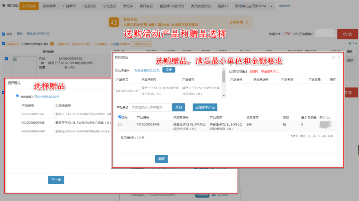The image size is (359, 201).
Task: Toggle the 全选 select-all checkbox
Action: (x=3, y=34)
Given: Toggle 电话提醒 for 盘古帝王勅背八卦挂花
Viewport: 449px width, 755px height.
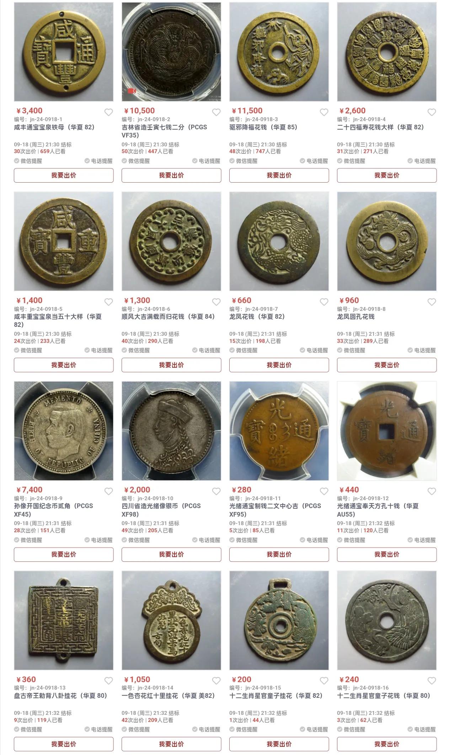Looking at the screenshot, I should (99, 729).
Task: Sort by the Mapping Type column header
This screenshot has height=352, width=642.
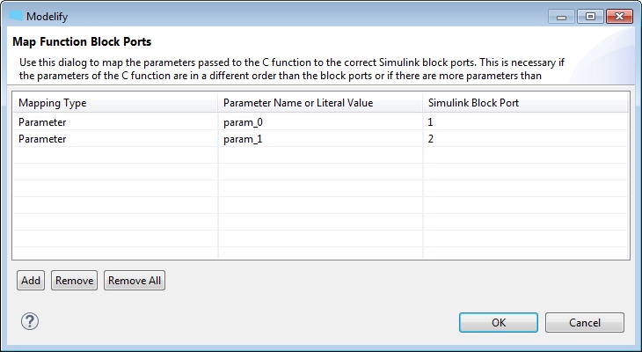Action: pos(115,102)
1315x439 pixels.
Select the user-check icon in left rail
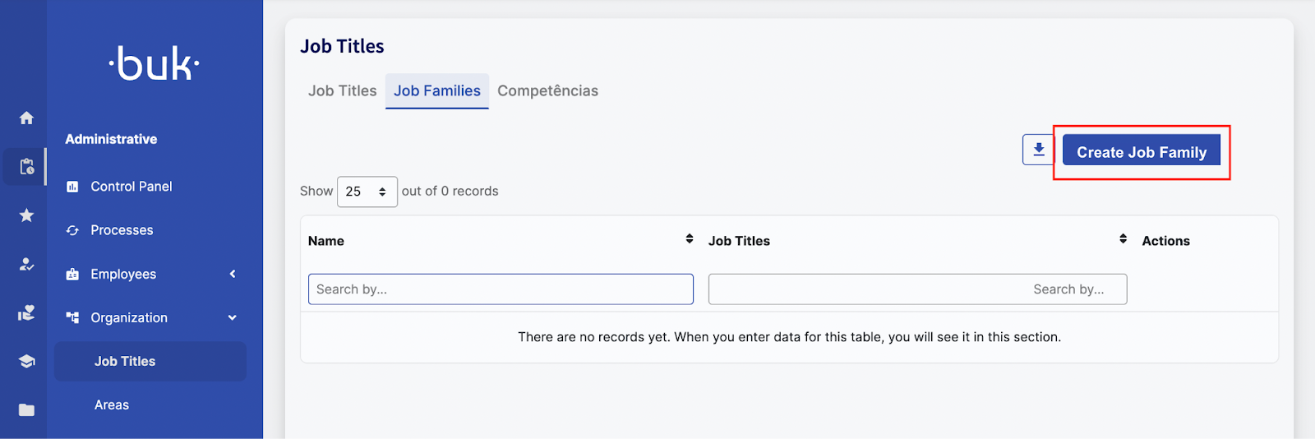(26, 264)
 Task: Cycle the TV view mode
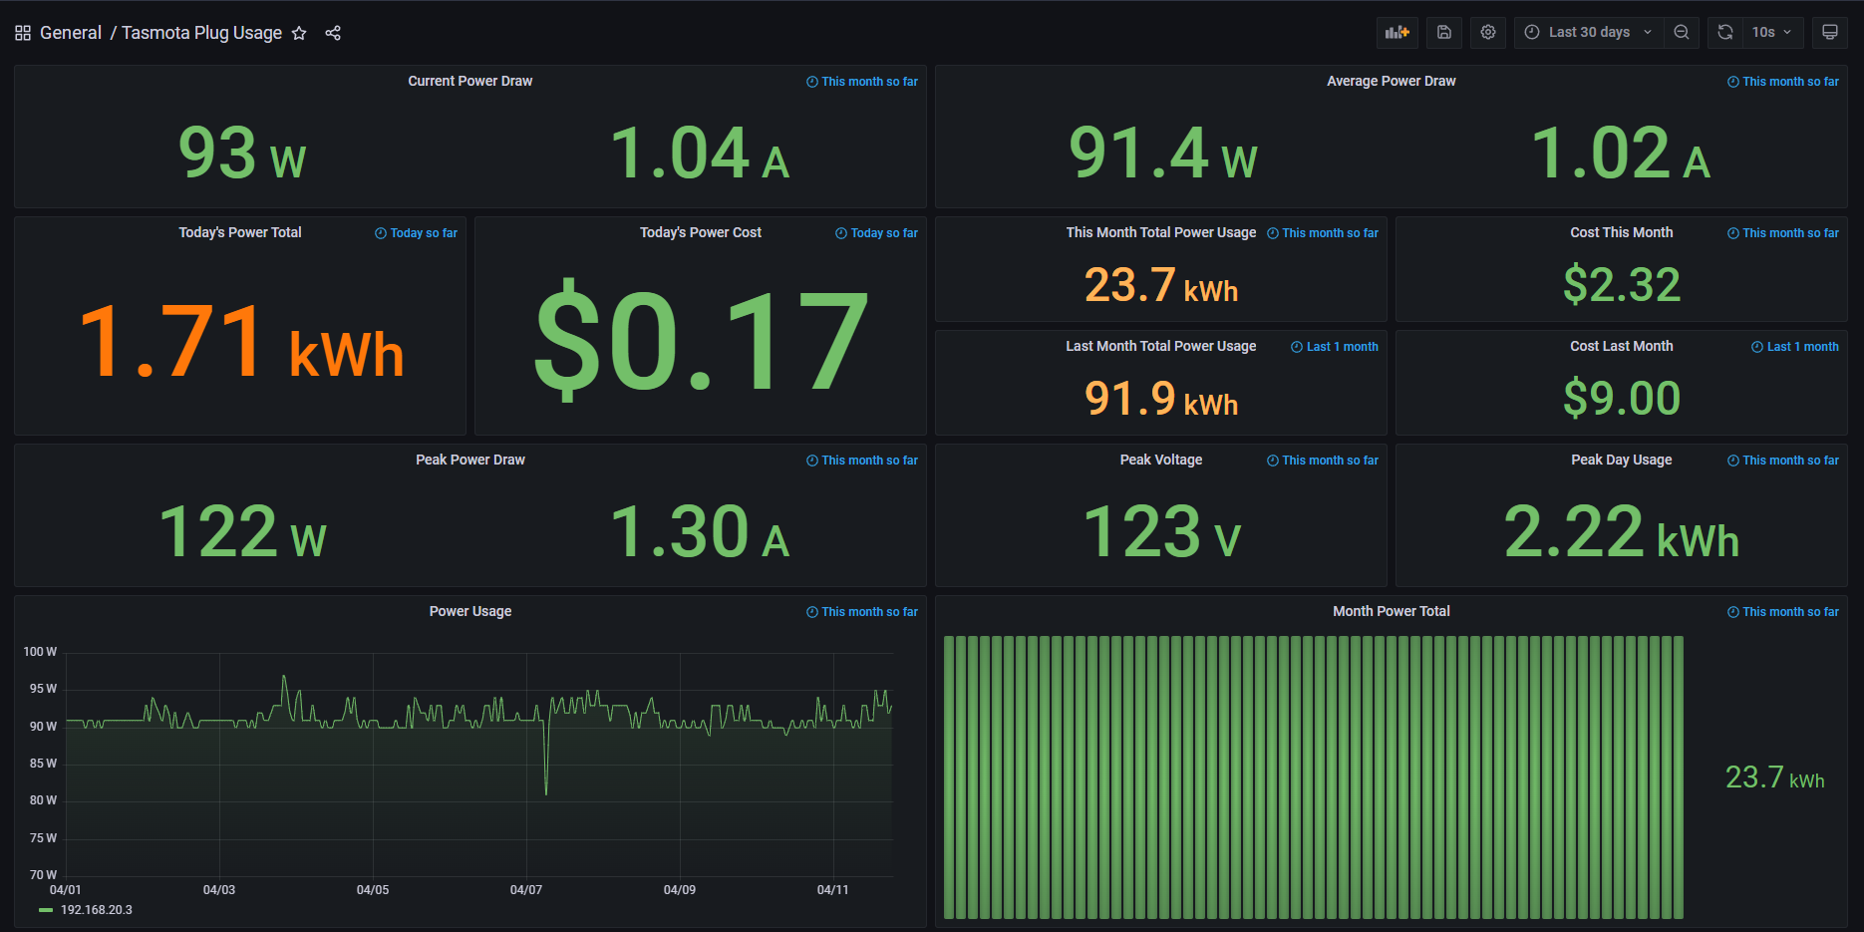[1829, 32]
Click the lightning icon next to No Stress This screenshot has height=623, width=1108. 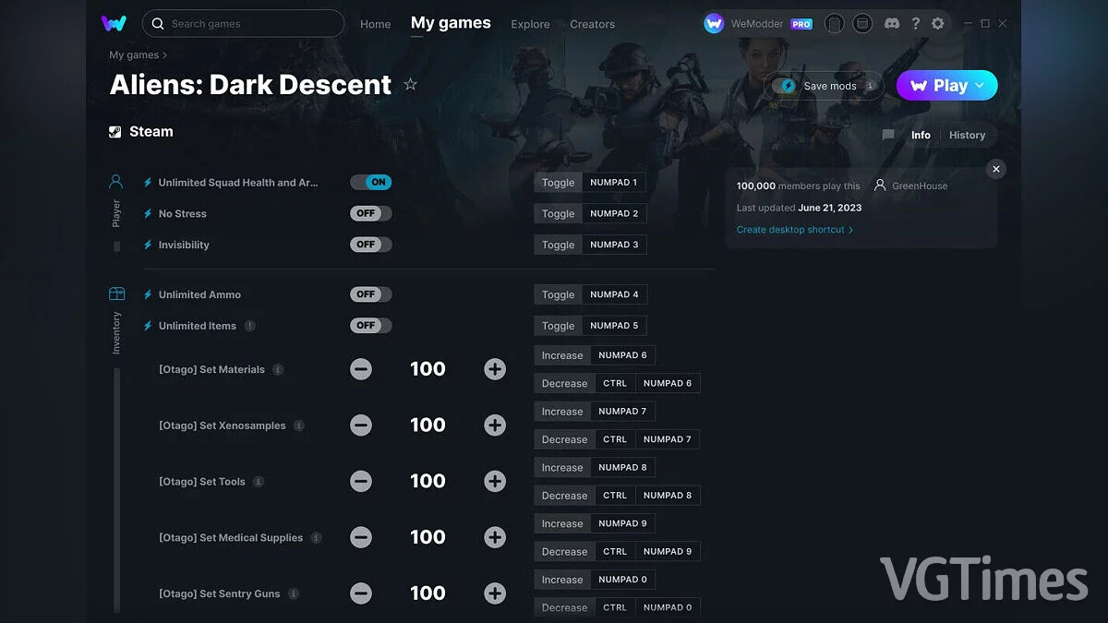148,213
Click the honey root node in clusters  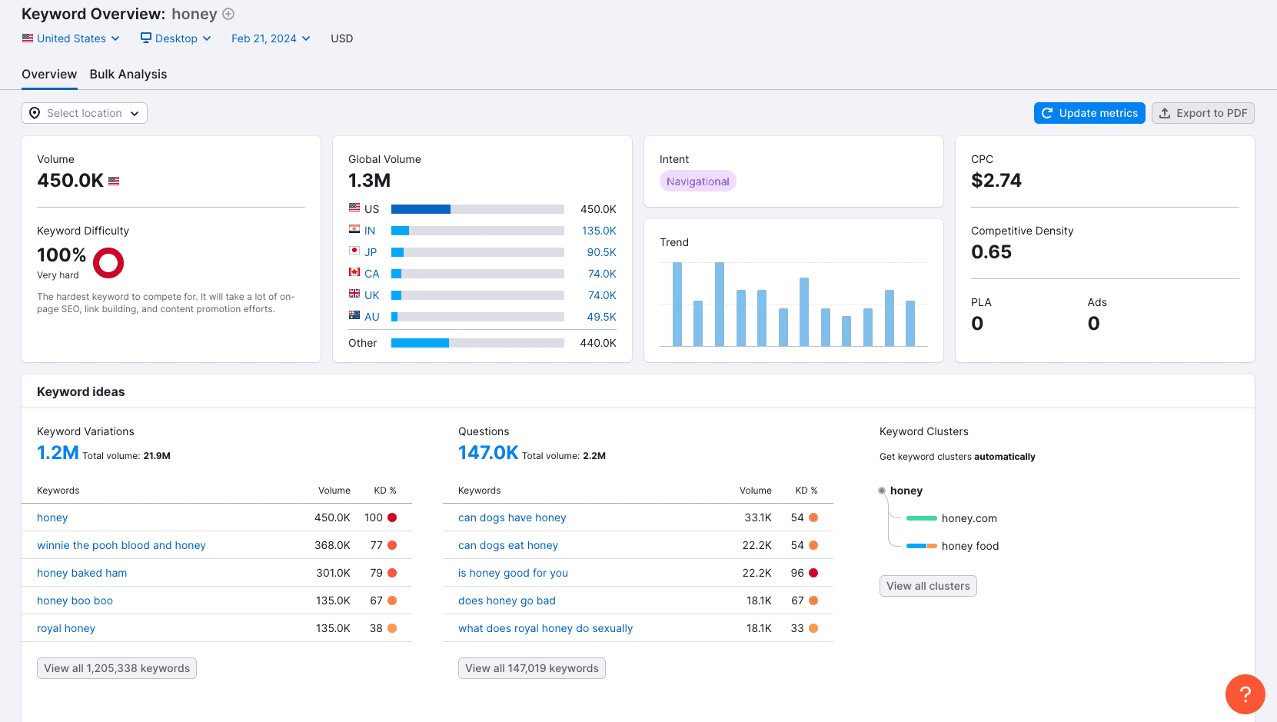coord(906,491)
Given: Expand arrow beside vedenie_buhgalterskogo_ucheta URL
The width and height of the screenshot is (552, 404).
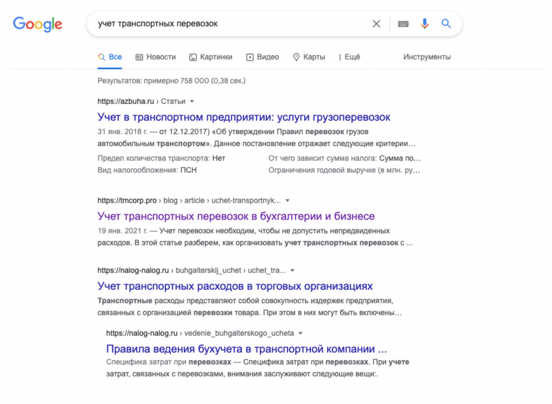Looking at the screenshot, I should pos(300,333).
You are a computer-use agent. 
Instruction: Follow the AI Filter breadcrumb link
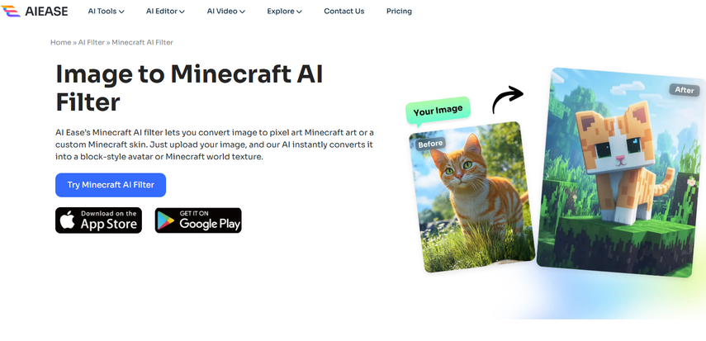pyautogui.click(x=92, y=42)
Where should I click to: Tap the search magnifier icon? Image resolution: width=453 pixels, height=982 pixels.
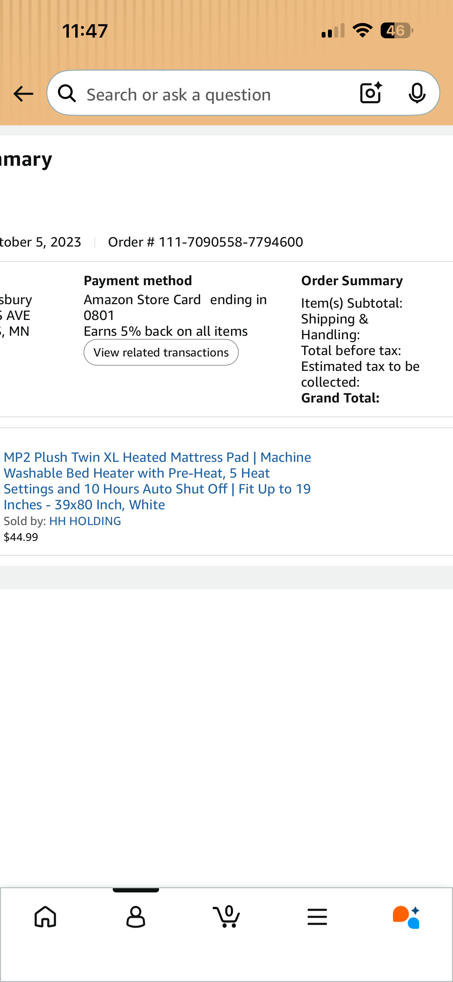point(67,93)
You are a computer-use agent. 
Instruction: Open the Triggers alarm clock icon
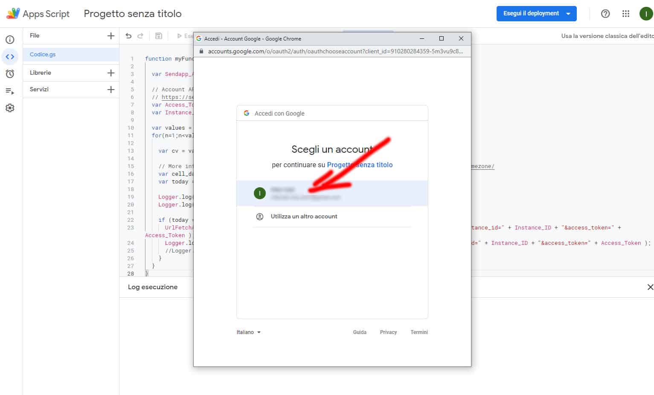(x=10, y=74)
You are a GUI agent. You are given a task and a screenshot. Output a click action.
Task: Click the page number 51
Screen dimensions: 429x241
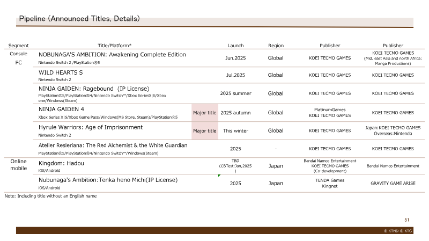[x=407, y=220]
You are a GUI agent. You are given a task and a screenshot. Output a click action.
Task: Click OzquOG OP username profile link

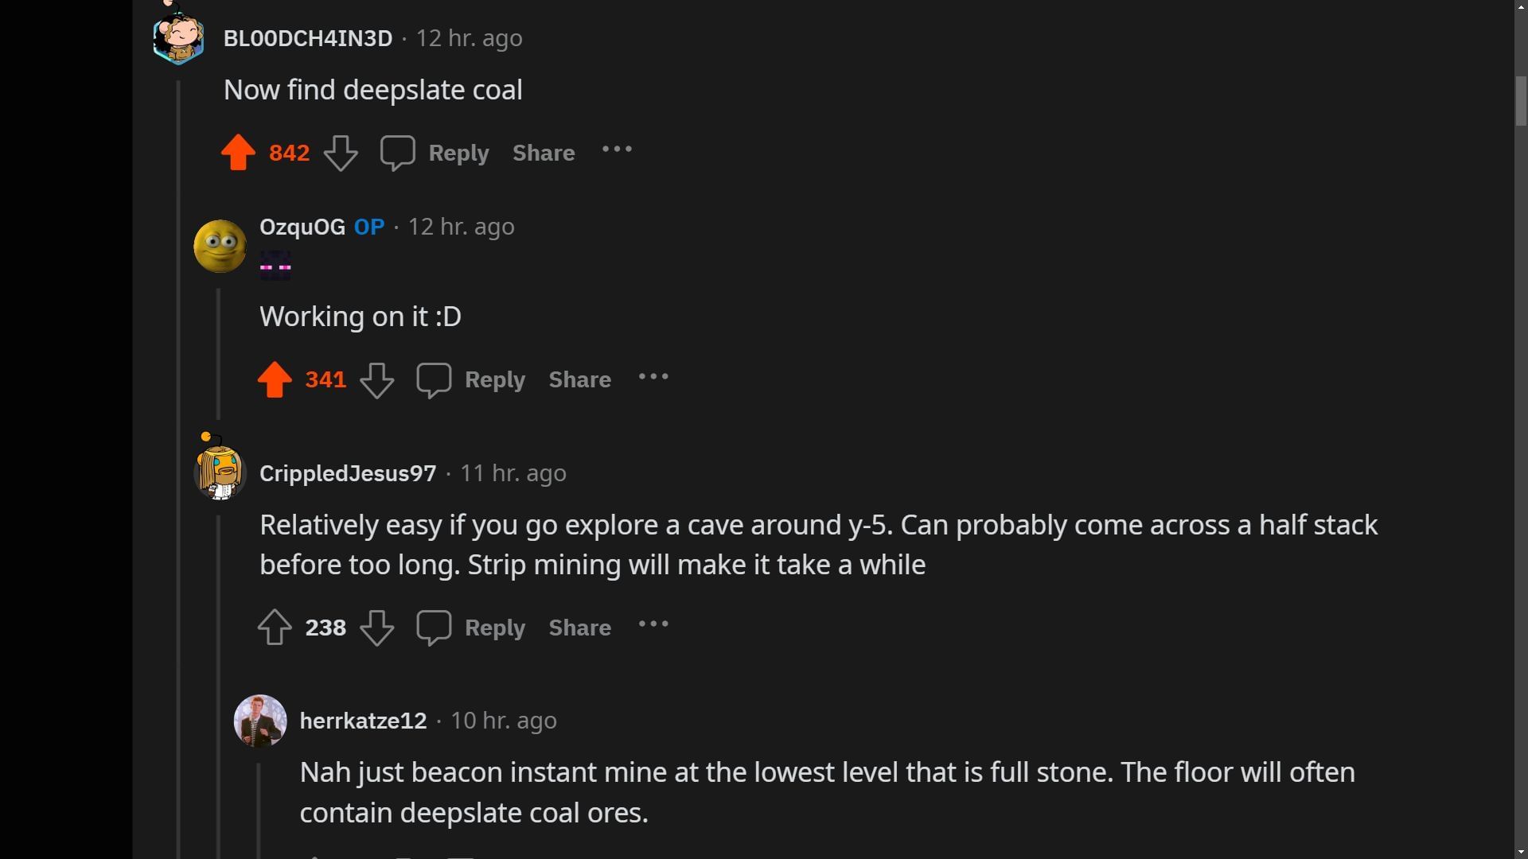tap(301, 227)
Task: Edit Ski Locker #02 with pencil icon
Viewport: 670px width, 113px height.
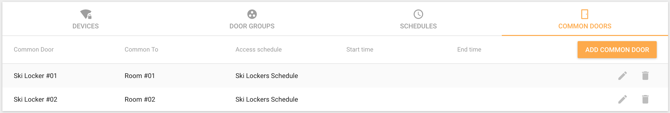Action: click(x=622, y=99)
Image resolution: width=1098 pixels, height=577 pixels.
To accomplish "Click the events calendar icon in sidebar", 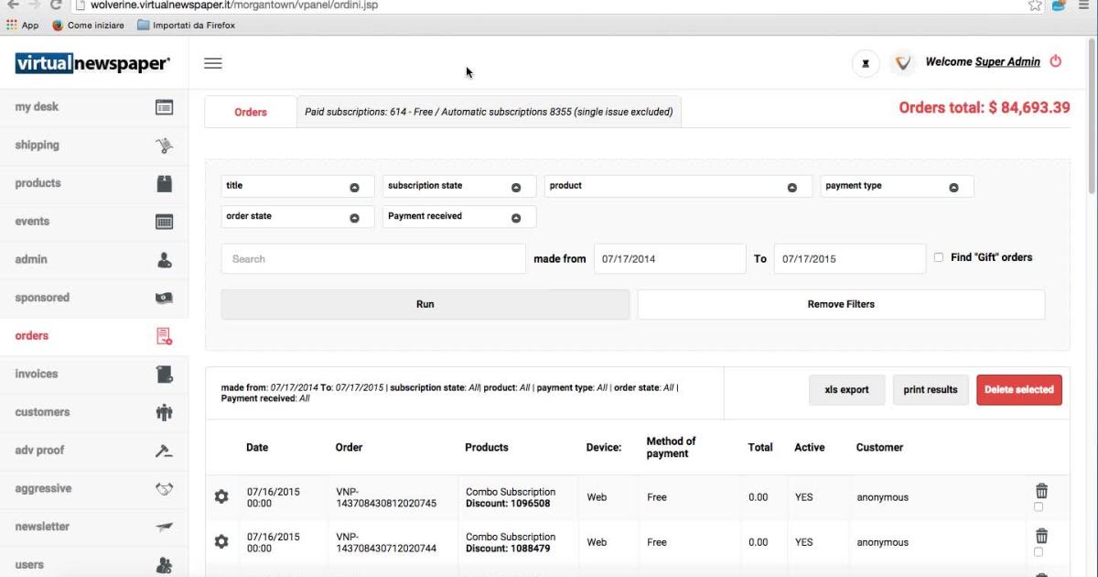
_____
#### Goal of the exercise:
Write out only the lines from the line containing "The width and" through the end of the material above, both end lines included. Pictures are not written out.

#### Final answer:
The width and height of the screenshot is (552, 404).
Looking at the screenshot, I should pos(300,333).
You are a computer-use agent. 
Instruction: Follow the AI Filter breadcrumb link
pyautogui.click(x=92, y=42)
Where should I click to: Tap the search magnifier icon? Image resolution: width=453 pixels, height=982 pixels.
point(67,93)
You are a computer-use agent. 
Instruction: Open the Triggers alarm clock icon
(x=10, y=74)
You are a GUI agent. You are given a task and a screenshot. Output a click action.
Task: Click the page number 51
Screen dimensions: 429x241
[x=407, y=220]
You are a GUI agent. You are given a task and a screenshot. Output a click action.
Task: Click OzquOG OP username profile link

tap(301, 227)
Task: Edit Ski Locker #02 with pencil icon
Viewport: 670px width, 113px height.
Action: click(x=622, y=99)
Image resolution: width=1098 pixels, height=577 pixels.
To accomplish "Click the events calendar icon in sidebar", 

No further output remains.